Read barcodes from timestamped rising and falling edges. This function came from the openephys repository

Notes

ignores first code in prod (ok, but not intended) ignores first on pulse (intended - this is needed to identify that a barcode is starting)

Parameters:

  • on_times (ndarray) – Timestamps of rising edges on the barcode line

  • off_times (ndarray) – Timestamps of falling edges on the barcode line

  • inter_barcode_interval (float) – Minimun duration of time between barcodes.

  • bar_duration (float) – A value slightly shorter than the expected duration of each bar

  • barcode_duration_ceiling (float) – The maximum duration of a single barcode

  • nbits (int) – The bit-depth of each barcode

Returns:

tuple containing:
barcode_start_times (list): For each detected barcode, the time at which that barcode started
barcodes (list of int): For each detected barcode, the value of that barcode as an integer.

Return type:

tuple

aopy.utils.base.extract_bits(data, mask)[source]

Apply bit mask and shift data to the least significant set bit in the mask. For example, extract_bits(0001000011110000, 1111111100000000) => 00010000 extract_bits(0001000011110000, 0000000011111111) => 11110000 extract_bits(0001000011001100, 0000001111001111) => 00111100

Parameters:

  • data (ntime) – digital data

  • mask (int) – which bits to filter

Returns:

masked and shifted data

Return type:

(nt)

aopy.utils.base.first_nonzero(arr, axis=0, all_zeros_val=-1)[source]

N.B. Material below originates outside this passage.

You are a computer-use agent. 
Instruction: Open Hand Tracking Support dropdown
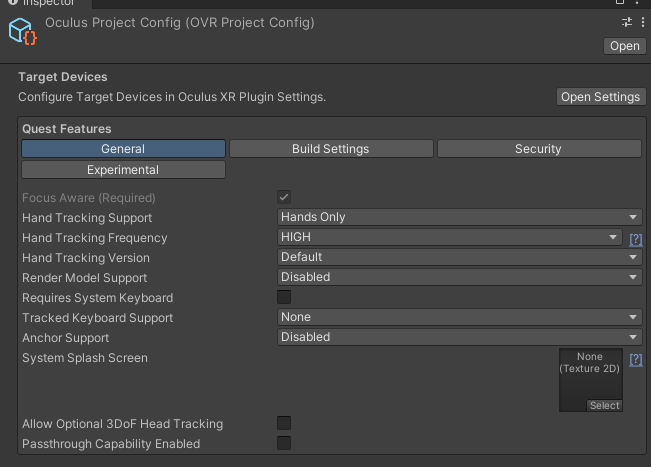(x=459, y=217)
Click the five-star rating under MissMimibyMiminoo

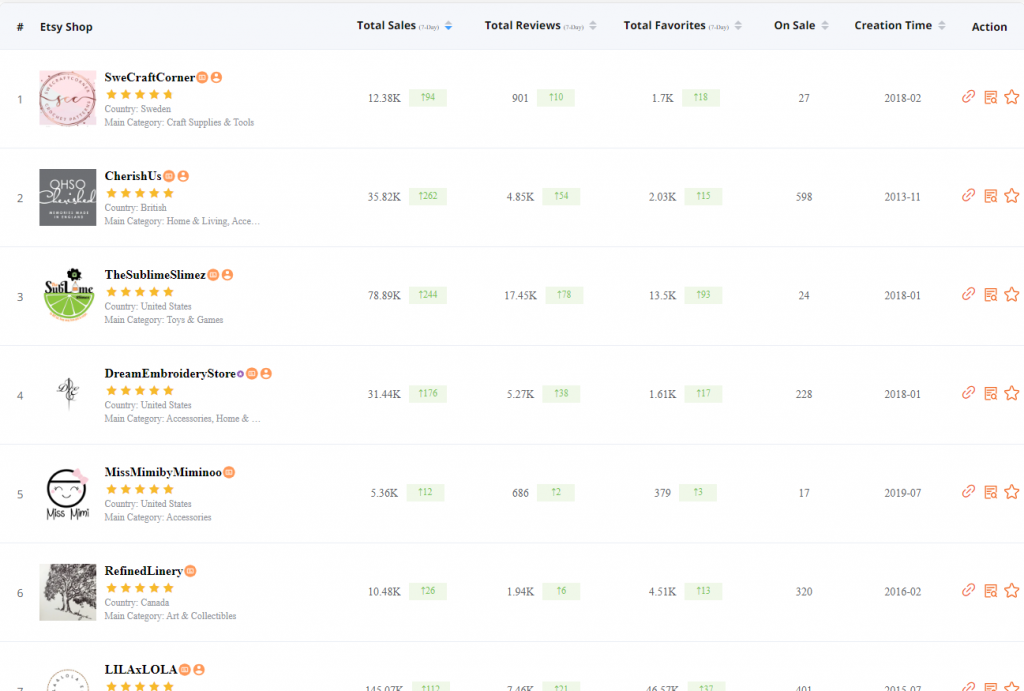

Helper function to find the first non-zero element in an array

Parameters:

  • arr (ndarray) – array containing zeros

  • axis (int, optional) – axis along which to compute the first nonzero. Defaults to 0.

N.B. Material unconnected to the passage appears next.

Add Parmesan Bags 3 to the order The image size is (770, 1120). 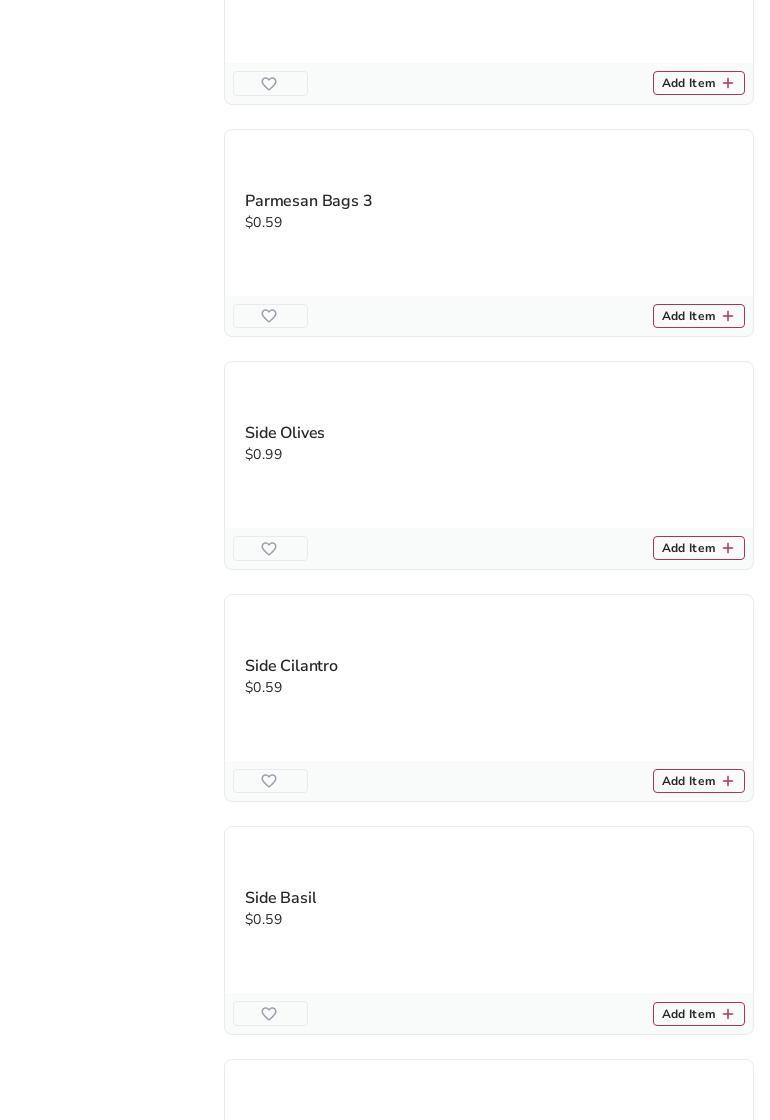coord(698,316)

  • all_zeros_val (float, optional) – value to indicate no nonzero elements were found. Defaults to -1.

Returns:

array of indices with one less dimension than the input

Return type:

ndarray

aopy.utils.base.generate_multichannel_test_signal(duration, samplerate, n_channels, frequency, amplitude)[source]

Generate sine waves offset in phase by 2*pi/n_channels at the given amplitude and frequency

Parameters:

  • duration (float) – time in seconds

  • samplerate (int) – sampling rate of the signal in Hz

  • n_channels (int) – number of channels to generate

  • frequency (float) – frequency in Hz

  • amplitude (float) – amplitude of each sine wave

Returns:

timeseries data across channels

Return type:

(nt, nch) array

aopy.utils.base.generate_poisson_timestamps(mu, max_time, min_time=0.0, refractory_period=0.0)[source]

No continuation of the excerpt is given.